Like the blacksmith hammering object from molten metal, the poet hammers meaning out of words. The blacksmith is a metaphor for all creative artists and craftsmen, including the poet. As the imagined blacksmith enters a "dark" space to "beat" out his creation, so a poet beats a new creation out of the "unpredictable" stuff of words. This process, for both blacksmith and wordsmith, requires tools, such as an anvil and bellows, and takes effort—the smith "expends himself" and "grunts." The artistic endeavor depends on an imaginative appreciation of the past: as the blacksmith "recalls a clatter/of hoofs" so the wordsmith must be able to imagine a past time.

Creative endeavors are spiritual in nature. The anvil is described as an "altar," as if the blacksmith is engaged in a holy task inside a church. Like a church, the blacksmith's shop is "a door into the dark." The "dark" and the "door" also stand as metaphors for entering the spiritual realm, where ordinary, secular assumptions are left behind. Here one sees the sacred, the "unpredictable...sparks," that are both the literal sparks of the anvil and the divine spark of the creative spirit. Here, as in a church, is "music." This is a space apart, in place and in time, a numinous locale where one must imagine a former world in order to create.

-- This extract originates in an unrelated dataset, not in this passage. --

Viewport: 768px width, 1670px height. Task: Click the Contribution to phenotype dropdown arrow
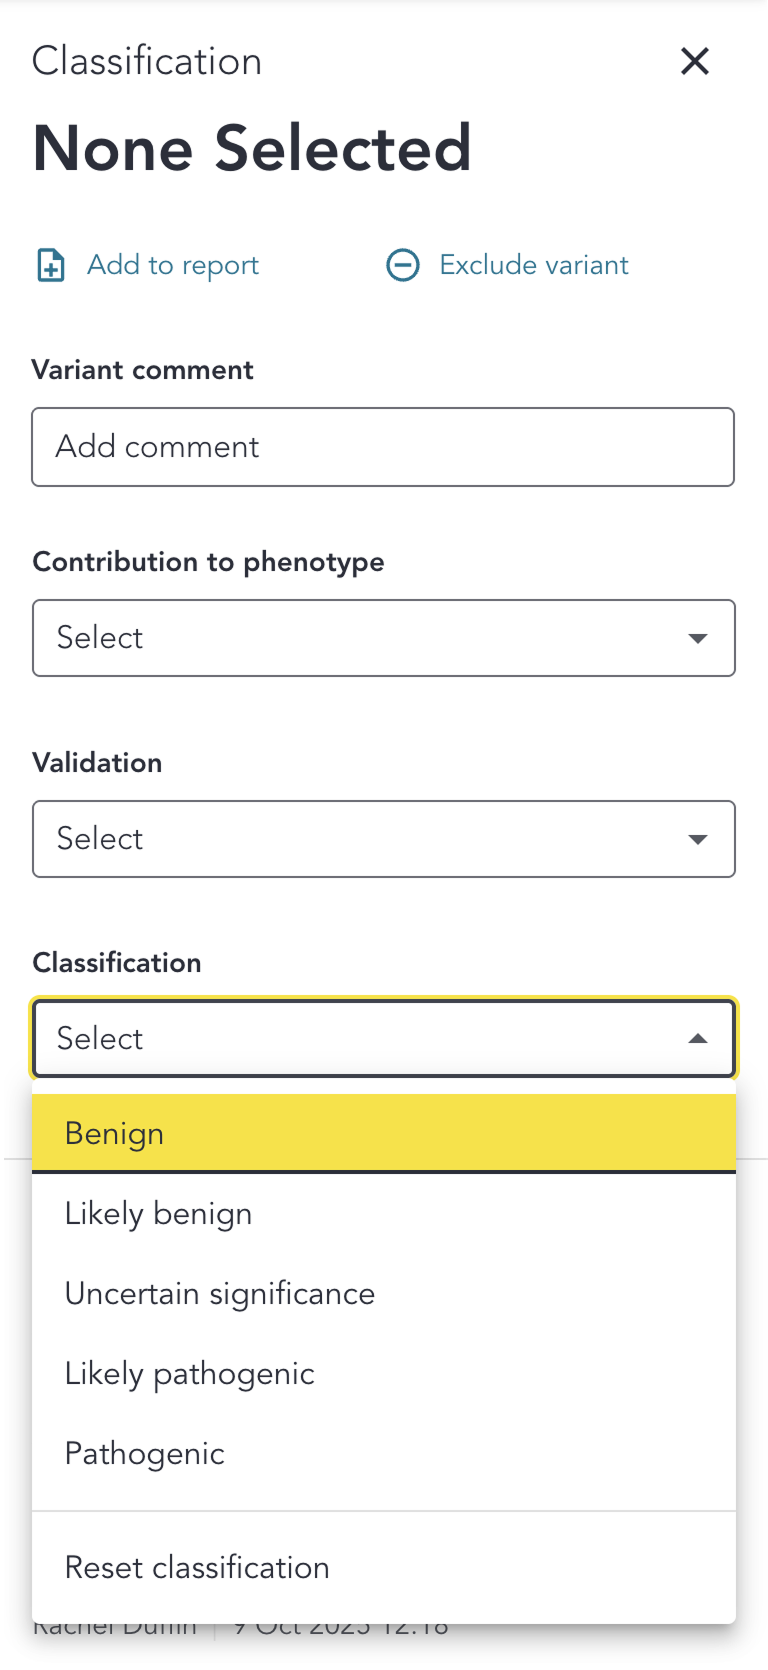click(698, 638)
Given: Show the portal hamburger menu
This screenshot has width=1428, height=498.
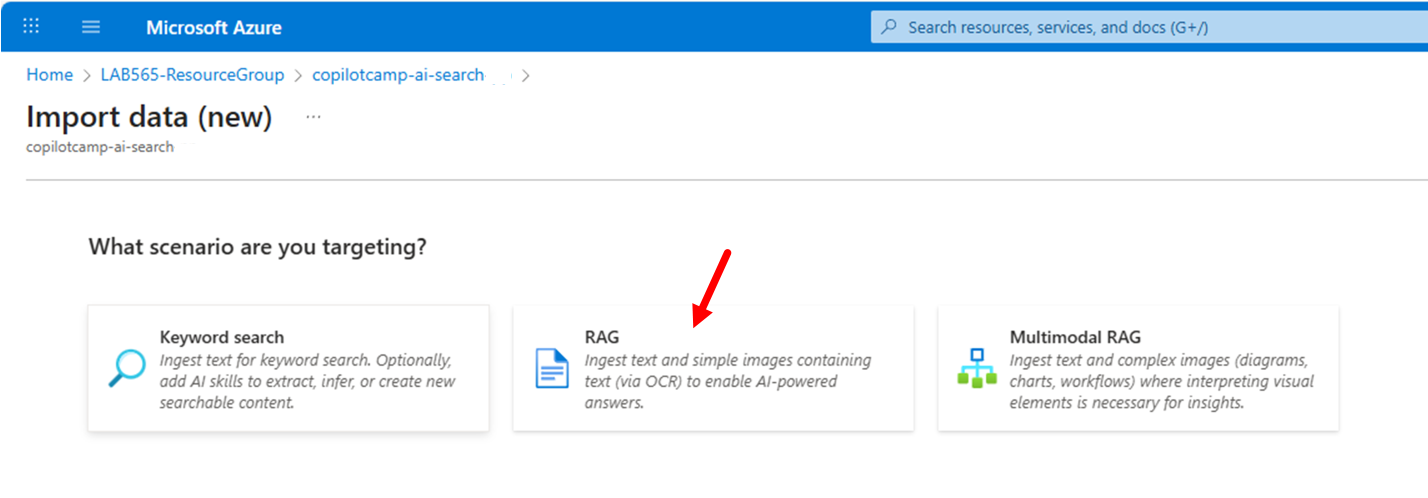Looking at the screenshot, I should [91, 27].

Blacksmiths do valuable work. All metaphors aside, one message of the poem is that the blacksmith in and of himself does work that is beautiful—he creates amid the "the unpredictable fantail of sparks." He should not be forgotten in a world of traffic "flashing by." Heaney takes a moment to stop and dwell, to notice what the blacksmith does, before hurrying on. On this level, the poem is not about a poet or religious seer, but simply a description of a craftsman pursuing his trade.